- Film poster
- Spanish: Lea y Mira dejan su huella
- Directed by: Poli Martínez Kaplun
- Screenplay by: Poli Martínez Kaplun; Nora Elena Acrich; Ernesto Felder (SAE);
- Produced by: Poli Martínez Kaplun; Lucas Werthein; Carlos Winograd; Mariana Martínez;
- Cinematography: Hernán Menéndez
- Edited by: Ernesto Felder (SAE)
- Music by: César Lerner
- Release date: 1 December 2016;
- Running time: 52 minutes
- Country: Argentina
- Language: Spanish

= Lea and Mira =

Lea and Mira (Spanish: Lea y Mira dejan su huella) is a documentary film written and directed by the Argentine filmmaker Poli Martínez Kaplun. It premiered on December 1, 2016, at the Latin American Art Museum of Buenos Aires.

== Synopsis ==
The protagonists of this documentary are Lea Zajack and Mira Kniaziew, two Jewish women born in Poland. As children, they were taken to the Auschwitz concentration camp, where they were imprisoned for two years. After being released —having survived was, in their own words, "a miracle"—, each of them migrated to Argentina, where they met and became friends. Throughout the film, which consists mostly of an intimate conversation in the living room of one of the women, Lea and Mira recount their lives and reflect upon issues such as discrimination, Holocaust denial, trauma, resilience and the will to live.

== Critical response ==
American website Remezcla said that Lea and Mira “is a warning against rising fascism”.

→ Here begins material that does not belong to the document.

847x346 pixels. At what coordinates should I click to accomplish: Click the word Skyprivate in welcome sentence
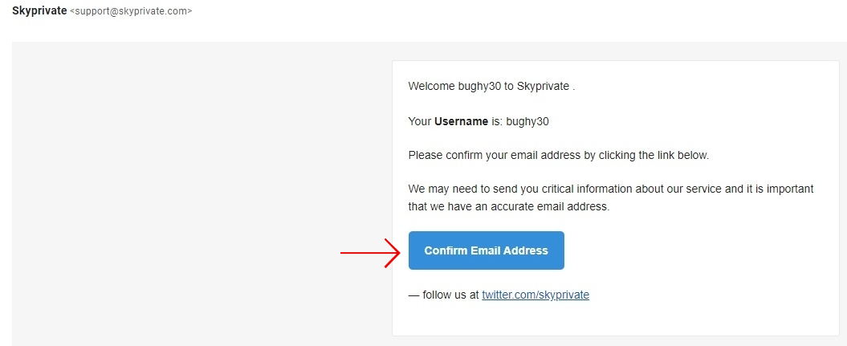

Carlos Aguilar, writing about the Gasparilla International Film Festival for MovieMaker magazine, stated that “The most surprising gem at the festival, this topical piece, which runs only 52 minutes, provides flesh-and-bone testimony that aims to warn younger generations of the horrors that bigotry and xenophobia can ignite. The title subjects’ shared tragedy and will to live are nothing short of life-affirming.”

Maria Bertoni, from the Argentine website Espectadores, wrote, “Lea and Mira contributes to the moral goal of using memory as a tool to fight collective forgetting and denial and, if possible, to inhibit the human drive toward massive annihilation. Moreover, the film offers an endearing portrait of its octogenarian protagonists [...]”

Guido Pellegrini, from the Argentine website A Sala Llena, observed that “Lea and Mira recount their lives --in Poland, in Auschwitz, in Argentina-- as well as their ever-changing relationship to the past. And this is Kaplun’s contribution to the extensive bibliography and filmography about the Holocaust: to show that said relationship is not stable, because the present is always developing and demands renewed confrontations with History.”

Paraná Sendrós, writing for the Argentine newspaper Ámbito Financiero, said, “Approaching 90 years of age, Mira Kniaziew de Stupnik and Lea Zajac de Novera, close friends, talk to each other, talk to us about their Argentine children, grandchildren and great-grandchildren, they don’t forget anything, they demand that nothing be forgotten, but they also smile, they have fun, they sing.”

== Festivals and awards ==
Lea and Mira was part of the official selection at the San Luis Obispo International Film Festival, Gasparilla International Film Festival (GIFF), Houston Latino Film Festival, Marbella Film Festival and Jewish Film Festival Punta del Este, where it won the Audience Award for Best Documentary.

In November 2017, the documentary was awarded Best Woman Director (Poli Martínez Kaplun), Best Editing (Ernesto Felder) and Best Music/Score (César Lerner) at the Hollywood International Independent Documentary Awards.